The directive identifies two principal components of operating risk:
Demand risk is the risk that actual demand for the works or services is lower than expected at the time of award. If a toll road concessionaire is exposed to the possibility that fewer vehicles will use the road than projected, and that shortfall directly reduces its revenues, that is demand risk sitting with the concessionaire.
Availability risk is the risk that the concessionaire is penalised for failing to deliver the required standard or volume of output. In availability-based contracts, the authority makes periodic payments tied to the asset being available and performing correctly. If those payments are deducted when the asset is unavailable, the concessionaire bears availability risk.

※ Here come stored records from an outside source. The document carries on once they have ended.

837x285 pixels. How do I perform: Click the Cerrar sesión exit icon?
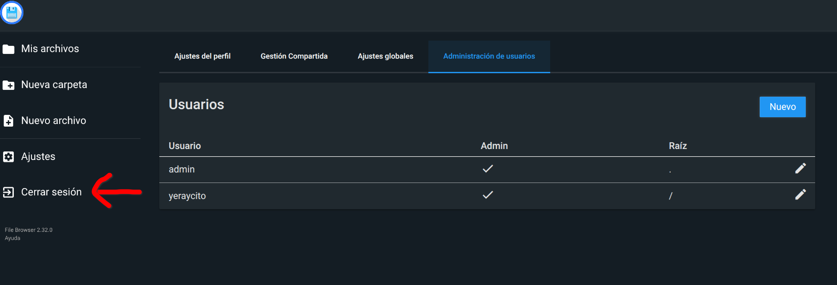(x=8, y=192)
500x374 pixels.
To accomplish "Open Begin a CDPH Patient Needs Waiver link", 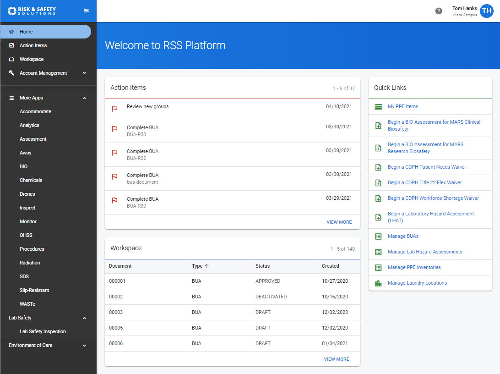I will (x=426, y=167).
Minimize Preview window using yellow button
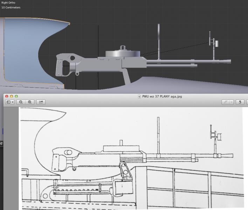The width and height of the screenshot is (248, 210). (x=12, y=96)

A contract transfers operating risk if the concessionaire faces genuine exposure through either or both of these mechanisms. A contract does not transfer operating risk if the authority guarantees minimum revenues, underwrites shortfalls, or makes payments regardless of usage or performance. In such cases, the arrangement must be treated as a standard public contract under Directive 2014/24/EU or 2014/25/EU.
The Court of Justice of the EU has developed this doctrine through case law (most notably in cases such as Eurawasser and Privater Rettungsdienst) that pre-date the 2014 directive. The directive codified these principles, making the operating risk requirement a formal statutory test rather than purely a judicial construction.
Why operating risk transfer matters for bidders
The legal classification of a contract as a concession determines which procurement rules apply, which review mechanisms are available, and how the financial model must be structured. Bidders who assume a contract is a concession but find it reclassified as a standard public contract may face a completely different procurement process, different transparency obligations, and different challenge rights.
More practically, operating risk transfer defines the financial risk profile of the contract. A concessionaire carrying genuine demand risk over a 25-year concession duration must model downside revenue scenarios, fund a reserve account, and satisfy lenders that the project is bankable under stress conditions. A contract with guaranteed availability payments is a different financial proposition entirely, even if it looks similar in structure.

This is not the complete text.